It becomes an overwhelming feeling of lonelines at times. 
No one else knows that picture is of my dog at the top of the stairs.
No one else knows the look on his face, in his eyes, the anticipation of "are you coming back up or are you leaving me?" wondering if he should follow me.
No one else knows the way his ears are when he seems to ask me this at the top of the stairs. 
No one else knows the way he looks when he's at the bottom of the stairs either looking up at me. In this case he is always thinking about going up the stairs simply cuz I went up, even if I tell him to stay, I'll be right back.
Those are private moments I saw daily in my own house that no one else experienced and I feel sad and alone that no one else knows that part of my dog. 
I know what that picture is of, but maybe a few years down the road I'll forget.  But for now, that picture of blackness is labeled "I know what this is". 
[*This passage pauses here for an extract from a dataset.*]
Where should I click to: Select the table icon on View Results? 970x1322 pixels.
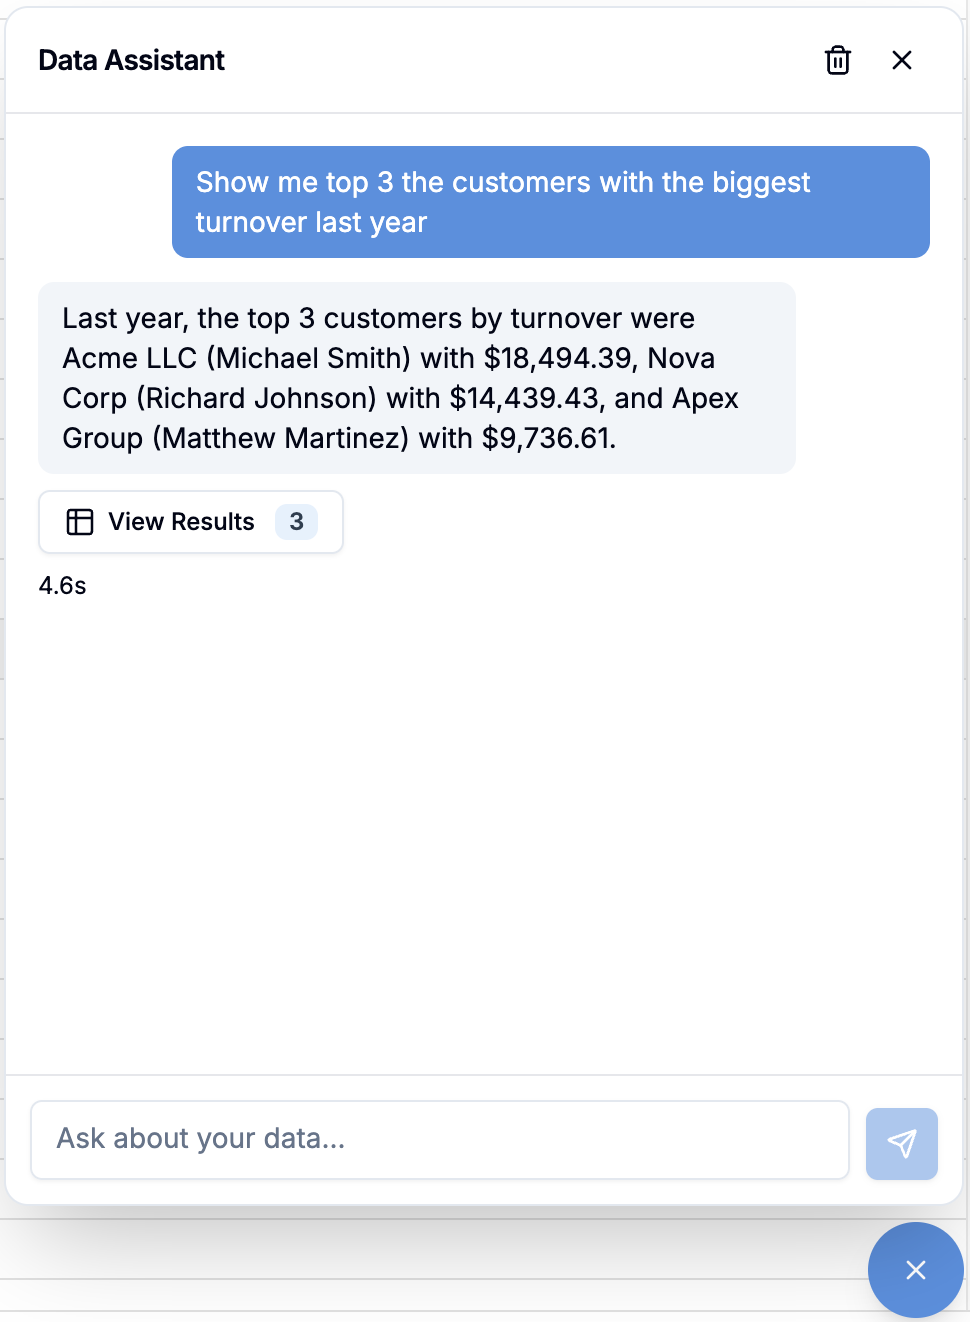pyautogui.click(x=79, y=521)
Of course, after losing a dog you see dogs everywhere you go. I saw the neighbors dog recently.  I didn't want to touch him in case I did something weird like hug him to death and start crying. He's not even two years old and as big as my dog was. 
And then I realized what I miss most:
When he stood at the top of the stairs and I crawled up them, an easier angle to sneak in and steal a kiss from his cheek as he looked down at me.  The reason I attempted to take that picture in the first place.
I miss sneaking in kisses to the top of his head.
I miss kissing him. 
I'm sure he doesn't tho.  
But honestly, I do have to say, I am afraid to love again. 
I want another animal, but I don't, because I know they will die in my lifetime.  
But I've heard the first time is always the hardest and it might get easier.
"Grief never ends... but it changes.  
It is a passage, not a place to stay.  
Grief is not a sign of weakness, nor a lack of faith...
It is the price of love."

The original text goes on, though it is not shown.